As shown in Table 2, there were numerous differences in laboratory findings between the mild-moderate and the severe-critically ill patients. 86.9% (73/84) of the severe-critically ill patients had lymphopenia (lymphocyte counts ≤ 1.5´109/L) on admission. Median lymphocyte counts of the severe-critically ill patients were significantly lower than those of the mild-moderate patients (P = 0.022). Hemoglobin levels, platelet counts and albumin values of severe-critically ill patients at admission were all lower than the mild moderate ill patients. The levels of ALT, AST, LDH, CRP, ESR, D-dimer, PT and fibrinogen were all significantly higher in the severe-critically ill patients than the mild-moderate patients.

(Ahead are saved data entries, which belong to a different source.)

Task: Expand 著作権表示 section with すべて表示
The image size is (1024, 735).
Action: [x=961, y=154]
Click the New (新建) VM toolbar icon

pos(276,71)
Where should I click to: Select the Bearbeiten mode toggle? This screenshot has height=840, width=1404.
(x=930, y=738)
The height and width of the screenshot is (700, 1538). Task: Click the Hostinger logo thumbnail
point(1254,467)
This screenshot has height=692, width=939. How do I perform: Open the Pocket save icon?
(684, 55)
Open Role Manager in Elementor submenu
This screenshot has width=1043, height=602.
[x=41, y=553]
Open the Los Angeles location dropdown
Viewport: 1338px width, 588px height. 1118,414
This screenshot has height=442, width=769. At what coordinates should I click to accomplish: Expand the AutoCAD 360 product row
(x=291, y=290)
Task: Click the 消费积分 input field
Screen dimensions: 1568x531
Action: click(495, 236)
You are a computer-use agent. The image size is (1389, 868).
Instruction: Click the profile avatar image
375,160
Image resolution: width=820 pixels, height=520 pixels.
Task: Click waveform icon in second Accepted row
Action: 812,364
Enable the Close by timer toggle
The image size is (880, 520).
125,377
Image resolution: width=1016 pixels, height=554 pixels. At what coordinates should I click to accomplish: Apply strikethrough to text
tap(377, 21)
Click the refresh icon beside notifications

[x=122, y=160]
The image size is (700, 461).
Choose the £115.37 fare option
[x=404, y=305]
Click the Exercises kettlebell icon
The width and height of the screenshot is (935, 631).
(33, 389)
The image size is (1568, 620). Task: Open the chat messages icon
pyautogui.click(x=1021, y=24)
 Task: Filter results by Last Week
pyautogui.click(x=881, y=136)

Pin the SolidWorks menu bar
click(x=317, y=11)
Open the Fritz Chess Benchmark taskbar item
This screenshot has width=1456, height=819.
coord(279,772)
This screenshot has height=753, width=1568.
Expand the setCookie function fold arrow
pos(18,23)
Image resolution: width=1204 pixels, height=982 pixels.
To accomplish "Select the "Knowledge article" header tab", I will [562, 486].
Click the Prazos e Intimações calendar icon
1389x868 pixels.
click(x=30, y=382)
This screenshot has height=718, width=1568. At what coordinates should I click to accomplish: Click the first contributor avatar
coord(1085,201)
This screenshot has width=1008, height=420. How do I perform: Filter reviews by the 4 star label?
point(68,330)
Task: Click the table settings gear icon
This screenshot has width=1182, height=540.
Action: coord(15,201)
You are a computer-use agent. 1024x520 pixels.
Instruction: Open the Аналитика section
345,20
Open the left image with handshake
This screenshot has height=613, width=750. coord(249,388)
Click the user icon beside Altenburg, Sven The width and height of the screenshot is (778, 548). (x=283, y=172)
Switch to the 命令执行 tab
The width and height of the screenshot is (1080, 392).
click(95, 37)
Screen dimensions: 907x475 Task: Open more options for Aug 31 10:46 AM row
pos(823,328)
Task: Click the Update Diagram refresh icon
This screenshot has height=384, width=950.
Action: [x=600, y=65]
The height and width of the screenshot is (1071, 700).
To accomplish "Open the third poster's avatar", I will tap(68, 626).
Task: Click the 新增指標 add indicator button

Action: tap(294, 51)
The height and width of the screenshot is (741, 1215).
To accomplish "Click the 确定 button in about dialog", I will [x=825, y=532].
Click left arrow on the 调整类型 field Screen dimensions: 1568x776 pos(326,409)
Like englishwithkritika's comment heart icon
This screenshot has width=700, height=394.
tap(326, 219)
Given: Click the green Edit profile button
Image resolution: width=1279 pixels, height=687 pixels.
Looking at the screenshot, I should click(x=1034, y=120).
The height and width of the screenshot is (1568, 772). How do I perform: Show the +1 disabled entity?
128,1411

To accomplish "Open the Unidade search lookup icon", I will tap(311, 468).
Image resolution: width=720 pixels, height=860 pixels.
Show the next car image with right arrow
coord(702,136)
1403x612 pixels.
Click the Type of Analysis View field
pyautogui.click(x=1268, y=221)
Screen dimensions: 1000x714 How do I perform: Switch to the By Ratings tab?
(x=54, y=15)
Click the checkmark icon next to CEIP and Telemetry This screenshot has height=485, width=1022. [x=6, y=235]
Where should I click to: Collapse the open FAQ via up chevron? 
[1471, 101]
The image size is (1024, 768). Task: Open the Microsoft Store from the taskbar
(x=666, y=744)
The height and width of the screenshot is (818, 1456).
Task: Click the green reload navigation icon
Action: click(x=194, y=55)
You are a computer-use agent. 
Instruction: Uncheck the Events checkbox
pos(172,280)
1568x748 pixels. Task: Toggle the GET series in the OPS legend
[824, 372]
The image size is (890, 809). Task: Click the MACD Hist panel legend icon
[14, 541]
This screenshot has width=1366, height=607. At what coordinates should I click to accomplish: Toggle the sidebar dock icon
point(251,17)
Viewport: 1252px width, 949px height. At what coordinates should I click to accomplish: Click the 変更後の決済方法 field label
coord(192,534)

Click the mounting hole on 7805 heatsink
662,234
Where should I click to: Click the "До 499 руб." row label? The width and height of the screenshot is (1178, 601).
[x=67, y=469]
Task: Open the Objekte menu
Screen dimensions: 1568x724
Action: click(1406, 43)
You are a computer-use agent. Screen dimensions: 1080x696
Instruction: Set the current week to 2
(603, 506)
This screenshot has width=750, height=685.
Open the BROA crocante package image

Complications, treatments and timeline of the disease progression
During hospitalization, the complications in severe-critically ill patients included respiratory failure (49, 58.3%), ARDS (12, 14.3%), secondary infection (14, 16.7%), acute renal injury (5, 6.0%), sepsis (74, 88.1%) and septic shock (5, 5.9%) (Table 3). The median APACHE II and SOFA scores were 15 (12.5-18) and 4.5 (3.0-7.0), respectively.
In short, oxygen therapy, mechanical ventilation, renal replacement therapy, antibacterial agents, antifungal agents, systemic corticosteroids, and intravenous immunoglobin were administrated to 100%, 41.7%, 3.6%, 83.3%, 15.5%, 51.2% and 26.2% of the severe-critically ill patients, respectively (Table 3). Of the 35 patients who received MV, 23 patients received non-invasive MV, 12 received invasive MV. In addition, 3 patients were treated with ECMO, and 2 underwent pulmonary transplant.
The median onset-admission interval was 5.8 (IQR 2.2-9.4) days for the severe-critically ill patients and 6.0 (IQR 2.3-10.7) days for the mild-moderate patients. There was no significant difference in the duration from symptom onset to hospital admission between these two groups of patients. The mild-moderate patients had a shorter hospitalization time than the severe-critically ill patients [median (IQR), 22.0 (12.0-32.75) days vs. 16.0 (9.75-25.0) days, P = 0.018]. The median time for COVID-19 to become severe disease was 7.0 (IQR, 4.0-9.5) days, and 10.0 (IQR, 7.5-12.0) days to critically ill disease.
Risk factors
Results of univariable analysis showed that the probability for the patients with shortness of breath, hypertension, diabetes, COPD, coronary heart disease, cerebrovascular disease, and cancer to develop into severe-critically illness increased. Age, bilateral patchy shadowing, lymphocytes, hemoglobin, platelet, ALT, AST, LDH, albumin, CRP, ESR, D-dimer, PT and fibrinogen which were also associated with the progression into severe-critically illness (Table 4). Results of multivariable logistic regression analysis showed that age (OR 1.08, 95%CI 1.03-1.14), D-dimer (OR 3.21, 95%CI 1.39-7.40) and lymphocytes (OR 0.28, 95%CI 0.04-0.88) were independent risk factors of developing into severe-critically illness (Table 4).
The ROC curves are shown in Figure 4. The AUC of age for predicting severe-critically illness was 0.68 (95% CI 0.62-0.74), while that of D-dimer was 0.79 (95% CI 0.73-0.85) and lymphocytes was 0.74 (95% CI 0.68-0.79). There was substantially superior performance for the combination of these three factors to predict the severe critically illness, and the AUC was 0.87 (95% CI 0.83-0.92). Therefore, the model performed well in predicting the development into severe-critically illness.